Arın Göksu Kara : Az önce de öğretmenlik deneyiminizden bahsettiniz. Hem anlatıcılık hem öğreticilik yapıyorsunuz. Bu ikisi nasıl besliyor birbirini sizin hayatınızda?

Celil Oker : Bilmem, hiç bunun üstüne düşünmedim. Hakikaten düşünmedim. Şöyle besliyor. Bir kere bir üniversitede hocalık (yine şanstan bahsedeceğim) benim o yaşımdaki, (o zaman 47 yaşındaydım) birinin başına gelebilecek en iyi işlerden biri. Çünkü, genç insanlarla berabersin. Görüldüğü gibi burada sabah bir ders yaptım, öğleden sonra bir ders yaptım. Akşamüstü de sizlerle konuşuyorum. Genç insanlarsınız. Bu genç insanlar, insanı hayata daha bağlı tutuyor. Daha diri tutuyor. Daha köhnemişlikten uzak tutuyor. O açıdan muhteşem bir şey. Ve hayatın içinde olmanın çok kıyak yollarından bir tanesi. Tek yol bu mu? Hayır. Simit satarak da hayatın içinde olabilirsin. Ama bu çok acayip bir şey. Bir yere gidiyorsun. Bir odaya, sınıfa, bir yere… Orada çeşitli sayılarda genç insan, öğrenci demiyorum, genç insan sana bakıyor ve “Acaba bugün bize neler anlatacak?” diye konuşmanı bekliyor. Muhteşem bir şey. Acayip bir şey. 
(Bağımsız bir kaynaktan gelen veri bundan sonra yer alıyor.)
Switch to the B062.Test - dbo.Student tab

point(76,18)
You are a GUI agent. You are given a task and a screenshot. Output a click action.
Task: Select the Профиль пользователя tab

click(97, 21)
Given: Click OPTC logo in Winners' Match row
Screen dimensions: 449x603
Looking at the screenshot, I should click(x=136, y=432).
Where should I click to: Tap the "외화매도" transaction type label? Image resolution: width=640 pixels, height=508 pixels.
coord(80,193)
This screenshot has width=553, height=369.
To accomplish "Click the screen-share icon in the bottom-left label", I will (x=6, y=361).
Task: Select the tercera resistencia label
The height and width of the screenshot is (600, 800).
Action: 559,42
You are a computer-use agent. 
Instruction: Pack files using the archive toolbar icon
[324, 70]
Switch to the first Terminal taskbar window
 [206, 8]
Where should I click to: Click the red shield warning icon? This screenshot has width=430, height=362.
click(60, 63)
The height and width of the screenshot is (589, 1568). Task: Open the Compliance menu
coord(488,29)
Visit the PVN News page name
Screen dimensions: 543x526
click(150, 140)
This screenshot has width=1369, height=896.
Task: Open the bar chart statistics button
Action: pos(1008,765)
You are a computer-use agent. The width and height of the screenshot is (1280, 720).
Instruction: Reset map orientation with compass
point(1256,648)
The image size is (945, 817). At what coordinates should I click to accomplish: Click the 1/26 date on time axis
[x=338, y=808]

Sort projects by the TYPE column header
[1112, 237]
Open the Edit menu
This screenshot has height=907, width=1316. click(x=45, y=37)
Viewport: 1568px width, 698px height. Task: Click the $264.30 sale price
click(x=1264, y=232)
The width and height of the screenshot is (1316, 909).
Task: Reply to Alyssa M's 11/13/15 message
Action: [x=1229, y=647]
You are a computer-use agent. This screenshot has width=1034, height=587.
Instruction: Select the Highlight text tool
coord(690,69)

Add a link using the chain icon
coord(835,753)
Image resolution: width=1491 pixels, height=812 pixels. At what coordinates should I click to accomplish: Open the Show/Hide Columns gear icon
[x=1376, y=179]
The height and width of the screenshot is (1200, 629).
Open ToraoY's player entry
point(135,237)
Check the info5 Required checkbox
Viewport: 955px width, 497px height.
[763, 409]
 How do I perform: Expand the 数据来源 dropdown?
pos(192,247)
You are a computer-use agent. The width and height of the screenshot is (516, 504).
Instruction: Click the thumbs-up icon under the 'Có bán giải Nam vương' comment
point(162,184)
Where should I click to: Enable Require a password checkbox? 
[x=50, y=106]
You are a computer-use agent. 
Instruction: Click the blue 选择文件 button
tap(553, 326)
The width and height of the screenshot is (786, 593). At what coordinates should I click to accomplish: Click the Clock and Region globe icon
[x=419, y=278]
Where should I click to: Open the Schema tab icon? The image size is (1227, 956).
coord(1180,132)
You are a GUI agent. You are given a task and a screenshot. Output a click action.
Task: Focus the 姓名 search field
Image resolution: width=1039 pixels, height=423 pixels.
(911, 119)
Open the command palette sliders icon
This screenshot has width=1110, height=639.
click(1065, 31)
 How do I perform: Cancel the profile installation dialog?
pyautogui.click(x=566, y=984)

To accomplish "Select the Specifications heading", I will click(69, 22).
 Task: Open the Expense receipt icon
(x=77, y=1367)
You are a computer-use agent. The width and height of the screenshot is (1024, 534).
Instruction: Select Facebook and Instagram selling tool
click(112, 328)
Ve her ne kadar ‘iktidar’ denilen şeyden hiç hoşlanmasam da sınıfta bir iktidar durumu var tabii. Ve muktedir olan benim sonuçta, hocayım. Buna bağlı olarak, dinliyorlar seni. Diyorlar ki, “Lan bu herifi buraya koydularsa, dinlemekte fayda var herhalde.” Yani hakikaten karşında seni dinlemeye hazır ve onlara makul, yararlı, eğlendirici şeyler verebiliyorsan onları almaya hazır insanlar var. Bunu dünyanın başka hiçbir yerinde bulamazsın. Herhangi bir üretim işinde, tüketim işinde, muhatap olduğun insanların hepsi düşmanlarındır. Ben burada bir çikolata üretsem, çikolatanın tüketicileri benim düşmanımdır. Çünkü onlara çikolatamı beğendirmek zorundayım ki bir daha alsın ve ben faaliyete devam edeyim. Tamam burada da öğrencilerin benim yaptığım işi beğenip beğenmemeleri ile ilgili mekanizmalar var elbette ama genelde bütün koşullar benim yanımda diye düşünüyorum. İnsanlar dinliyorlar. Genç kadınlar genç erkekler dinliyorlar. Ne kadarına hemfikir oluyorlar bilmiyorum o beni ilgilendirmez. Ama dinliyorlar. Bu muazzam bir şans. Bunun yaratıcı işlerle ne alakası var? Hiçbir alakası yok gibi gözükür ama insanı taze tuttuğu bir gerçek.

Arın Göksu Kara : Besleniyorsunuz yani?

Celil Oker : Besleniyorum diyemem. Sadece bu açıdan besleniyorum. Yoksa ikisi tamamen ayrı hayatlar. Benim ısrarla “hani sizin hocanızım ama öteki marifetlerim de var” demekten kaçındığım bir alan. Hiç öyle şeyler yapmam. Bu,o iktidarı kötüye kullanmak olur işte. “Hanımlar beyler ben sizin hocanızım ama unutmayın 10 tane kitabım var.” Bunu hiç yapmadım. Derste hele hiç hiç yapmadım. Konuyu buraya getirenler olmuyor mu? Oluyor. “Tamam onu sonra konuşuruz” falan deyip kapatıyorum. Bu da acayip eğitici ve insanın kendini tutması gereken bir şey. 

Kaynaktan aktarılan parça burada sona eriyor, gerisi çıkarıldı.